Oh Brother where art thou
And me Kiddie Muncher…there might have been more, sorry if I forgot. Beer doesn’t help the memory.
We gave the hare “Captain Spewart” a normal 15 minute head start. HEAD!! Who said head. Yadayadayada. The thirsty pack left out and immediately lost trail. WTF. OK we found it. We hashed trough shiggy and and slid down 10 ft embankments into a river where we found our first beer near. We all drink a cold refreshing beverage. Thank goodness I packed in a few extra beers.

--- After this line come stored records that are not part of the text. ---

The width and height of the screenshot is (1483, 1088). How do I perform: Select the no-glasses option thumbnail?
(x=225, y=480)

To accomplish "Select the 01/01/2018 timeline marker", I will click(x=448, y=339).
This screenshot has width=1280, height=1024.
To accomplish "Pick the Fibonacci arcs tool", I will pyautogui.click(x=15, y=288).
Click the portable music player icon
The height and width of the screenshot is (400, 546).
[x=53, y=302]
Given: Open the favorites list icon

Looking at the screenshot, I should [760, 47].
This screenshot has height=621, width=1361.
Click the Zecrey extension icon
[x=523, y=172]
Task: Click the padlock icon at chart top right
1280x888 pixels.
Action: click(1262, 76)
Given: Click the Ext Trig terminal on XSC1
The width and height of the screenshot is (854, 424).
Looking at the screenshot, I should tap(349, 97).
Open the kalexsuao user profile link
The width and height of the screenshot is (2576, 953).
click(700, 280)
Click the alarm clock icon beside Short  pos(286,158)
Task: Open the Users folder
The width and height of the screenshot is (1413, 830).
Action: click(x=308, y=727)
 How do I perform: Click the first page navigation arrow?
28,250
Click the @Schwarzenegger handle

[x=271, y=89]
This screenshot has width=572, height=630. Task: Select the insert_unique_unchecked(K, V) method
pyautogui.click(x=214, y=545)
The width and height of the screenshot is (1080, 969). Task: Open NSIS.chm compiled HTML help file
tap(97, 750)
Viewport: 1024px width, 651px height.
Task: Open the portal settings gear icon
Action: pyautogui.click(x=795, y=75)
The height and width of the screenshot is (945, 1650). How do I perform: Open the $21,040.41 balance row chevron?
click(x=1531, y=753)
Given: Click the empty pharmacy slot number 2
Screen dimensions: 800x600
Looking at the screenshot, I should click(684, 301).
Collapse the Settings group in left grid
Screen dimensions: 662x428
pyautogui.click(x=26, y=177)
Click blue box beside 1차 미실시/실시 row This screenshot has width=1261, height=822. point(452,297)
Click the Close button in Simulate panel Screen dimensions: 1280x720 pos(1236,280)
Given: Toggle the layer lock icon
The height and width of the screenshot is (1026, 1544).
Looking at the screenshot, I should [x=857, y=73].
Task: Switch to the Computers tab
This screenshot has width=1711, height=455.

We then proceeded through the river for awhile. Motor tackled Green in the river but he did not spill the golden beverage. Some were fooled by false trails up river banks and such but most of the pack remained focused. Talks of leaches and Amazon penis fish came up while wading through the river. Fortunately I was not penetrated by any such creatures but I haven’t spoken with anyone else today. Up the river bank we went and then we went through the river once again with vicious hounds barking at us all the way. I watched NFHN Lee jump in the river and trip over a log. (He drank for that later) After a short jog we all drank some more beers at another Beer Near. There ZamBONEme then decided to call out all the male hashers by saying we should have our shirts off. Motorcock “as normal” proceeded to finish the trail in nothing but his bikini briefs. “This is quite a sight for those who haven’t witnessed it.” The next check was awesome!!! There was a bottle of Dom Perignon, a 50 yr old single malt scotch by Macallan and other delicious beverages. Unfortunately only three of us made it to the final check point as everyone else decided to shortcut back to the start. Sorry about your loss yall. In circle we called in virgins and visitors and were delighted with their down downs and songs “White House Hash Represent!!!” We wrapped it up with the normal Swing Low and we did a super fast version of Swing Low as well. “May the hash go in peace.” Long live the hash.